**Given request**
Decide whether each statement agrees with the passage below on older drivers and side mirrors, answering yes or no and quoting the words from the passage that settle it. (a) The passage says the peripheral visual field narrows as a person ages. (b) The passage says many studies have already tried showing side-mirror information within the effective visual field. (c) The passage says a safety driving manual advises attending to what a side mirror shows.

**Text segment**
--*--

A safety driving manual tells that we should pay attention to the information reflected in a side mirror. As the peripheral visual field becomes narrowed as one gets older, it is practically difficult for older adults to pay attention to a side mirror during driving. Therefore, it is important for us to compensate for this declined visual function (narrowing of peripheral visual field) of older adults. An intelligent system that can compensate for the declined visual function of older adults would be necessary. Presenting information imaged on the side mirror within the effective visual field must be one alternative to compensate for the declined visual function (narrowing of visual field) of older adults in order to enhance safety driving of older adults. However, as far as the authors know, there are few studies that made an attempt to compensate for the narrowed peripheral visual field of older adults by a method that presents information imaged on the side mirror within the effective visual field.

--*--

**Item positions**
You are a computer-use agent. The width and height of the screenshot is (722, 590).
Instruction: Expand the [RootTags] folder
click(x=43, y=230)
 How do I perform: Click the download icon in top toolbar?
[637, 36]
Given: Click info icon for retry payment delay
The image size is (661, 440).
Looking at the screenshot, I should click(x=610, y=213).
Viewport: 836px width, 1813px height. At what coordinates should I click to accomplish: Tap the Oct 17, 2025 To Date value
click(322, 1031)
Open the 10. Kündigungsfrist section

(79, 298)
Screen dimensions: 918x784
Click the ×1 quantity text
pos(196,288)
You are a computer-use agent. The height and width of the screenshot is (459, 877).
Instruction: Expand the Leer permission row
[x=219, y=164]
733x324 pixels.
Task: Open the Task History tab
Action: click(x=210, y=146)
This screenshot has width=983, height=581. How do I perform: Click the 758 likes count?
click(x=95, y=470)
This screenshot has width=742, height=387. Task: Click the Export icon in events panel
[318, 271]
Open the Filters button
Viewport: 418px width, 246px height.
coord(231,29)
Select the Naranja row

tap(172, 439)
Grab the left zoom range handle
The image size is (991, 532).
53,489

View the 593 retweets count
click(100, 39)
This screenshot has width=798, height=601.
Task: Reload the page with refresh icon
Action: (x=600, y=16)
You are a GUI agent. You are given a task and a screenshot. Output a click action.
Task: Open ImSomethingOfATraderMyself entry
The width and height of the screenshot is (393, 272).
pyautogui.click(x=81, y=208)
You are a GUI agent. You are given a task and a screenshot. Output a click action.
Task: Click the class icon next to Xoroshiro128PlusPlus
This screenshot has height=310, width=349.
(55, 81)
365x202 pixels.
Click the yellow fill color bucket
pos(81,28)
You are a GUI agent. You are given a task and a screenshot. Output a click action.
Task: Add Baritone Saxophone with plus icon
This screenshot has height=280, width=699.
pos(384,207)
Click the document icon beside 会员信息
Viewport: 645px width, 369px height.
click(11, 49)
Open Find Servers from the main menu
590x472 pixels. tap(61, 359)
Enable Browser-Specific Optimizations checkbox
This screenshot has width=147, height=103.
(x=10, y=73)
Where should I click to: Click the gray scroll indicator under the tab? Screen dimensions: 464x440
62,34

--*--

**The completed task**
(a) Yes: "the peripheral visual field becomes narrowed as one gets older"
(b) No: "there are few studies that made an attempt to compensate for the narrowed peripheral visual field of older adults by a method that presents information imaged on the side mirror within the effective visual field"
(c) Yes: "A safety driving manual tells that we should pay attention to the information reflected in a side mirror"